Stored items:
# # #

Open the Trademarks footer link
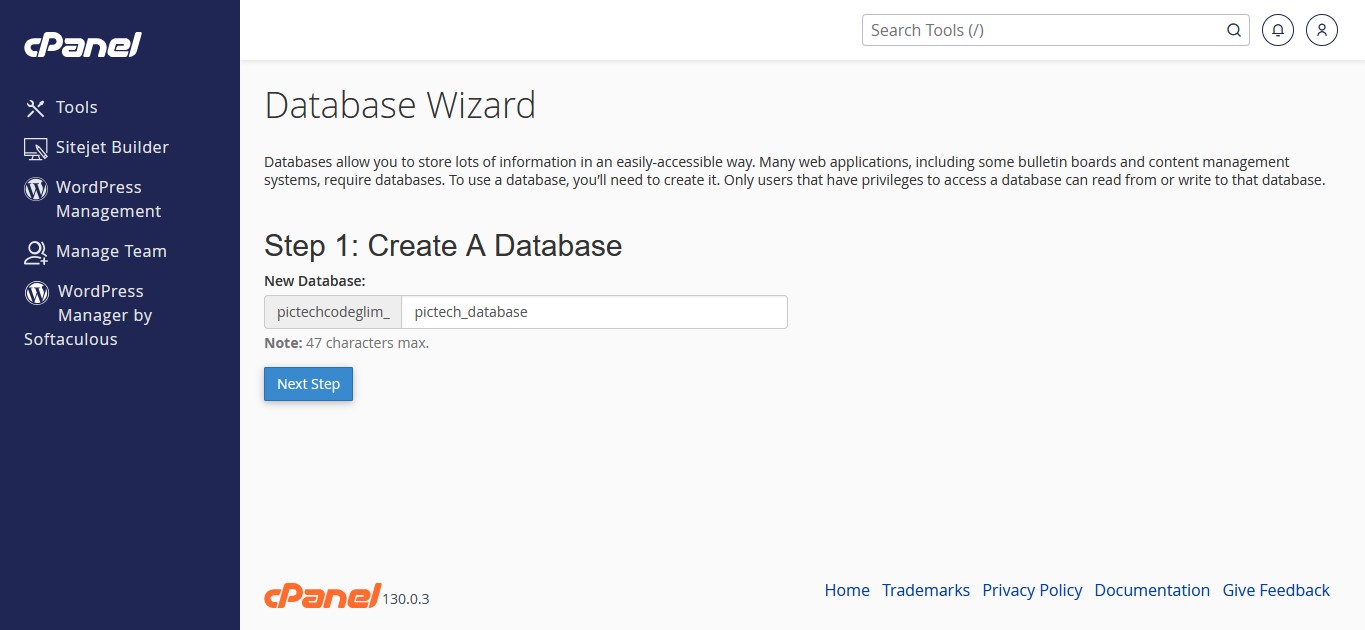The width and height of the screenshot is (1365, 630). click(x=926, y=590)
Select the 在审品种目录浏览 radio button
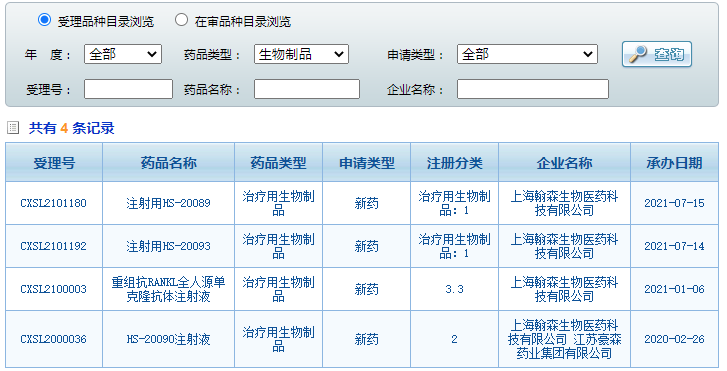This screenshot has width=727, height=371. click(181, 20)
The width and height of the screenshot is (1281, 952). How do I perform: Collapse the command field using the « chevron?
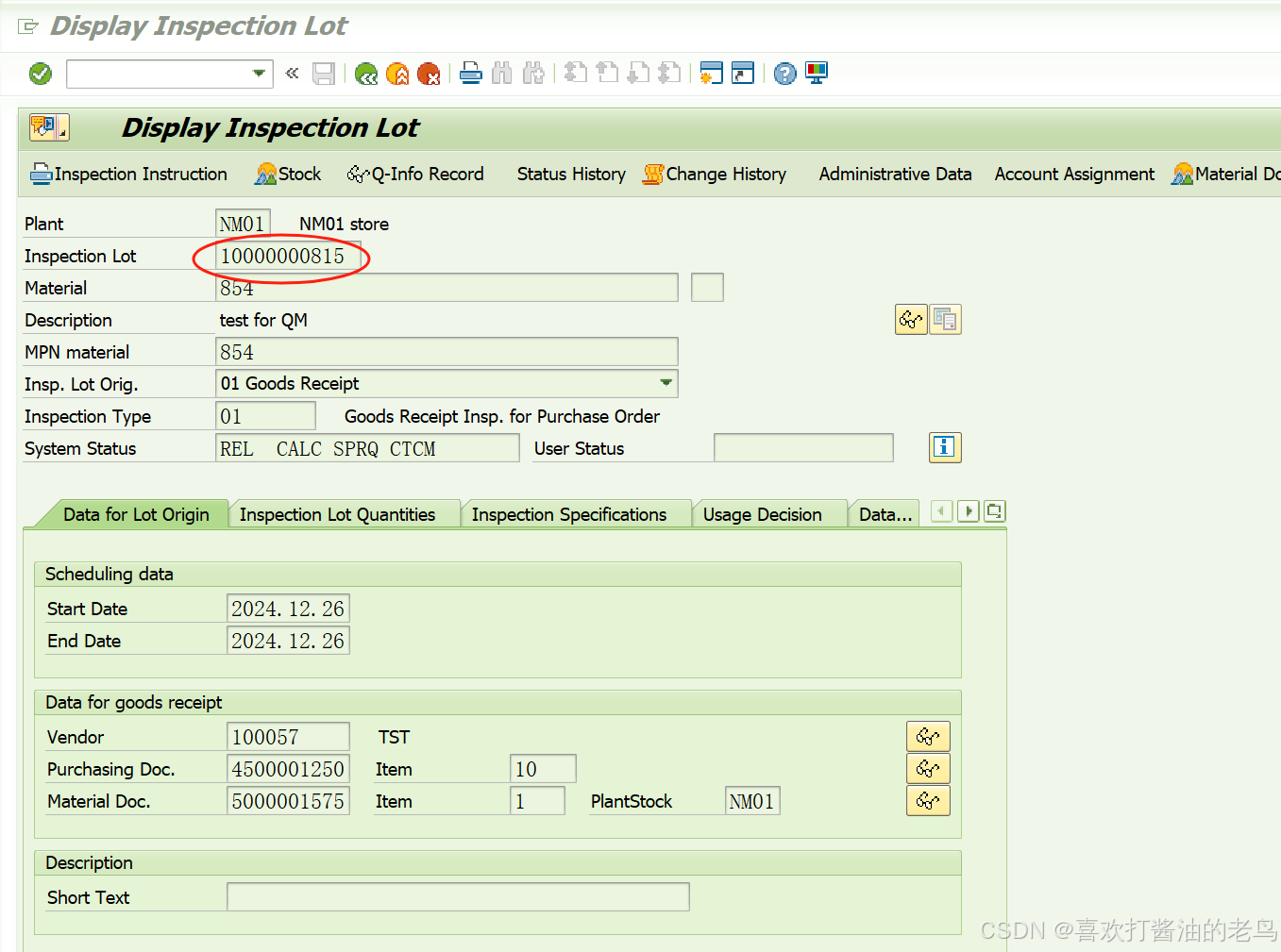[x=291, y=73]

# # #

Exercise instructions | Every record above should be written out again exactly; the pictures stay out of the copy.

Solution for this problem |
Open the Trademarks footer link
The width and height of the screenshot is (1365, 630). click(x=926, y=590)
Select the 在审品种目录浏览 radio button
This screenshot has width=727, height=371. click(181, 20)
The width and height of the screenshot is (1281, 952). How do I perform: Collapse the command field using the « chevron?
[x=291, y=73]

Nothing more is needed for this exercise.